How NEPA can be Improved

President Obama in the State of the Union:

 “We will need Congress to protect more than three million jobs by finishing transportation and waterways bills this summer.  But I will act on my own to slash bureaucracy and streamline the permitting process for key projects, so we can get more construction workers on the job as fast as possible.”

During the State of the Union, the President addressed the need for infrastruture and the need to finish a transportation bill and water resources bill.  The water resources bill, a bill for flood control, beach re-nourishment, and port dredging, has many provisions that NRDC has opposed that undercut the environmental review provisions These anti-environmental provisions are based on bad provisions in the last transportation bill that my colleague Deron Lovaas addressed.  The President’s message to both House and Senate is clear: that legislative changes to the NEPA process are not needed-- there are sufficient authorities under the present law to address at least the legitimate concerns of critics of the NEPA process through the administrative process.

There is precedent for this. After passage of the American Recovery and Reinvestment Act (ARRA) better known as the Stimulus Bill, the President ordered agencies to use the least legal burdensome path that met the requirements of the law.  This was very successful.

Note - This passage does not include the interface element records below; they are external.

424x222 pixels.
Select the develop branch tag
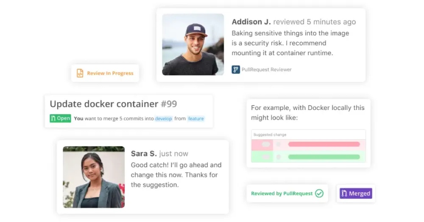(164, 119)
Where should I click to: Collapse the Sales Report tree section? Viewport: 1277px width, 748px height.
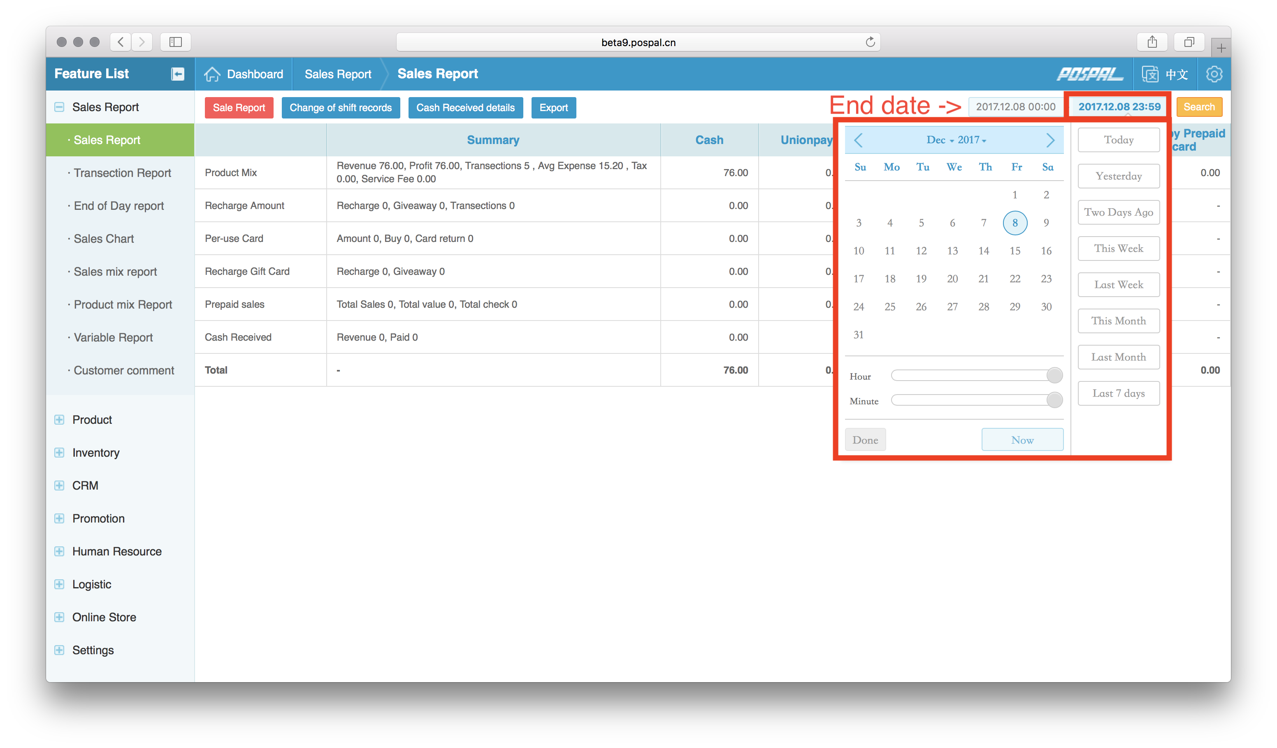pyautogui.click(x=59, y=107)
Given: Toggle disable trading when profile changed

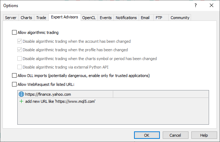Looking at the screenshot, I should tap(19, 50).
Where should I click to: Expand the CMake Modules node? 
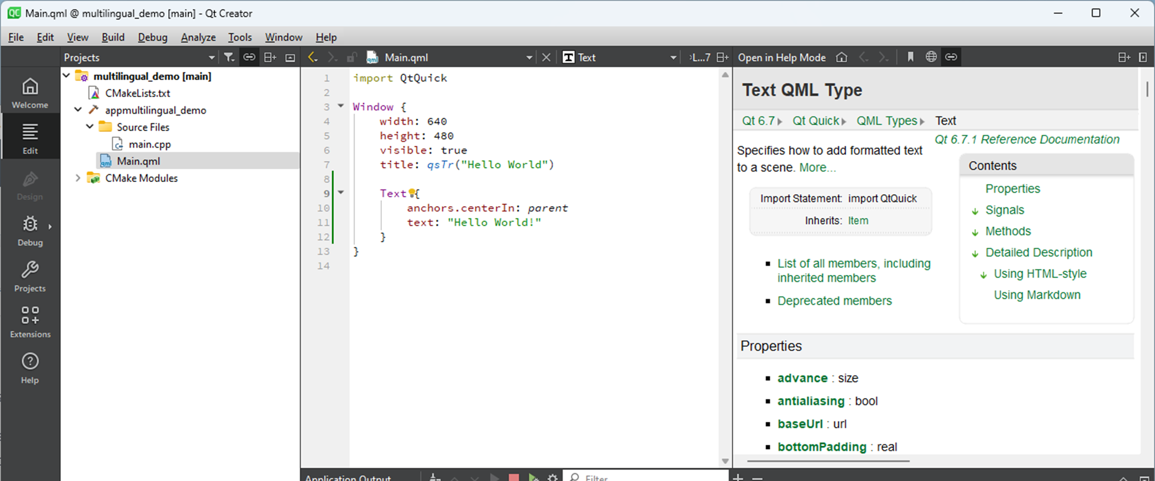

The Council of Environmental Quality, the body responsible by law for overseeing the NEPA process, tracked the impact of the NEPA process during the time of ARRA.  CEQ’s tracking of Federal NEPA reviews for 193,000 American Recovery and Reinvestment Act (ARRA) projects revealed that 70% of NEPA reviews for ARRA projects were completed by September 2010, and 99.9% were completed by September 30, 2011. Agencies were able to apply Categorical Exclusions (the least intensive form of NEPA review) to 96% of ARRA projects.

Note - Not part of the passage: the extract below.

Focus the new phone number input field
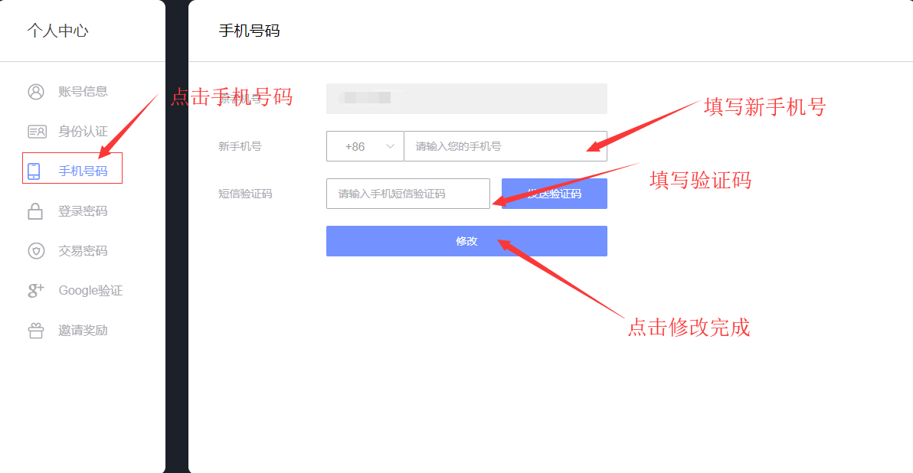 pos(506,146)
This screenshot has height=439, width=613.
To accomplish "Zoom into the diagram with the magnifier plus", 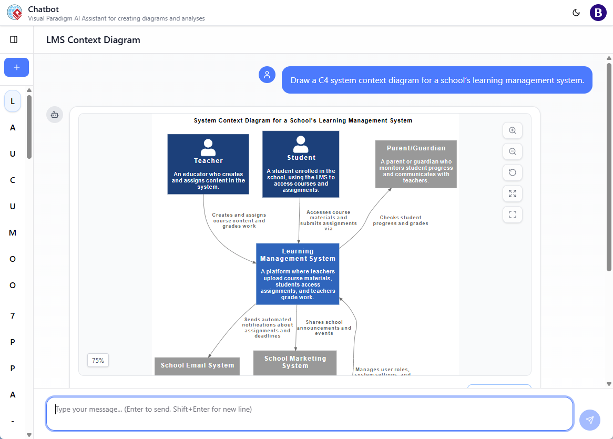I will click(512, 130).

It is important to point out, that these reviews were not half-baked to meet the pressure of getting ARRA projects funded quickly. First, the projects that were aimed for funding were “shovel ready” projects that often meant the projects had already completed their NEPA requirements.  In many cases, environmental information and public input obtained through the NEPA process helped agency decision-makers choose cheaper, more efficient, or more sustainable ARRA project designs.  Their report to Congress, starting at page 10, highlighted examples how the NEPA process saved money, protected important resources, improved projects for the benefit for all.